“With cool soil temperatures, a lot of the growers here are using an in-furrow treatment. Insect protection needs to start early. Since we never really had enough cold weather to kill them back, I’m expecting heavy insect pressure. I already see fall armyworms in my yard.”
Steve Brown, Cotton Specialist, Auburn University
“Farmers planted a small percentage of cotton in the southern tier of Alabama, and they’re probably planting more this week. The northern part is wet, wet, wet. About 8 inches of rain fell across the central part last weekend, so we’re wet, too.

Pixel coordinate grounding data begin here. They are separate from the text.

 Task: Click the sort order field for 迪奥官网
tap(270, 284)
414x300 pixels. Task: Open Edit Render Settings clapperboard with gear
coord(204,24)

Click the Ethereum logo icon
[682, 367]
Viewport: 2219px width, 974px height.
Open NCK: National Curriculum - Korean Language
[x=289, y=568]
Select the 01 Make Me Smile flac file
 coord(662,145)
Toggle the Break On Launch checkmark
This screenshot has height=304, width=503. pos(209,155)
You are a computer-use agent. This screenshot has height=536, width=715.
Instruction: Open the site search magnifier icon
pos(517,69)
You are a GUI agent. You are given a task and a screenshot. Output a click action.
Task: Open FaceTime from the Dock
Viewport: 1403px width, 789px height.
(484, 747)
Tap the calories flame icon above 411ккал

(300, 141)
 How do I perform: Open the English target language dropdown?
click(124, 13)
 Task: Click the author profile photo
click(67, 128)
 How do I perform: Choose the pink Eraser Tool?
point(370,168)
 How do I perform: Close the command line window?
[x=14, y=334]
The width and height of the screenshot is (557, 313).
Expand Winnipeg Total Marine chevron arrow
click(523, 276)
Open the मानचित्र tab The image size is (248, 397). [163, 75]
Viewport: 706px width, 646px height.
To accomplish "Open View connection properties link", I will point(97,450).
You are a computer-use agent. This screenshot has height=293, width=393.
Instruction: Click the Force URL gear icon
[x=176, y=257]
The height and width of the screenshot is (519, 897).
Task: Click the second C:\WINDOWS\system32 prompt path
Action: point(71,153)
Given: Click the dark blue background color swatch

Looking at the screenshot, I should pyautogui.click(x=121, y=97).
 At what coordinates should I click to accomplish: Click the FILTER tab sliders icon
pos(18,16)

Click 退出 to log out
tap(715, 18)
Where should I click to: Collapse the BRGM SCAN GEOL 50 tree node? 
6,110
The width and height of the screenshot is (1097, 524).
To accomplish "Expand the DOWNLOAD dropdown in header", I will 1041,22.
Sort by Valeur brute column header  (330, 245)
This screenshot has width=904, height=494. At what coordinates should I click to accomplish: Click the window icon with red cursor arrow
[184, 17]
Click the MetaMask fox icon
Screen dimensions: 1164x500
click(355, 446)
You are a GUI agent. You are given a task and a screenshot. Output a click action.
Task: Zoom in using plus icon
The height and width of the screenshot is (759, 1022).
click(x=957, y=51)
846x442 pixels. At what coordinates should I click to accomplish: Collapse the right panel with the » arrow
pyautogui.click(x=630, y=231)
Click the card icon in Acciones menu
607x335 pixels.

“In general, the temperature is the limiting factor as you go north in Alabama, while moisture is the limiting factor as you go south. People are sitting on go, and we’re ready to roll. We don’t like to wait, but with the low temperatures we’ve had, it’s a good thing that most of the seed is still in the bag.
“Once fields are dry enough to run equipment, cotton planting will start in earnest – probably next week. Most people in the south who have moisture are going to run all out. If I were them, I would be, too.”
Eddie McGriff, Regional Extension Agent, Auburn University
“We are behind. Rain accumulation has run 15 to 18 inches above normal for this time of the year, and people can’t get in the fields to plant. On a very small scale, I have 22 trials to plant but have only been able to plant one of them. What I need to do isn’t as important as what our farmers have at stake, but it’s an example of how far behind everyone is in general.
“Soil temperatures are good for corn and soybeans. If it stays dry, I suspect we will start planting cotton next week. We need to get into the field, and we have a lot of corn and soybeans to plant first. Farmers also are worried that the rain will turn off at some point and we won’t have moisture this summer when we need it.
“On a related issue, we need to look at more subsoiling in our area to eliminate these shallow hardpans. We are using much heavier equipment, and we’ve been in conservation tillage for so long that we’ve created these hardpan layers. We also have been through years when growers were forced to harvest when it was wet, and that has added to the hardpan situation.”
Johnny Parker, Agronomist, Commonwealth Gin, Windsor, Virginia:
“As things look, we need to stick with simply talking about planting cotton but not actually trying to do any cotton planting right now. We won’t have any suitable planting weather for another week. Planting conditions remain poor to awful through April 28, with negative heat units and, hopefully, the last morning in the 30s.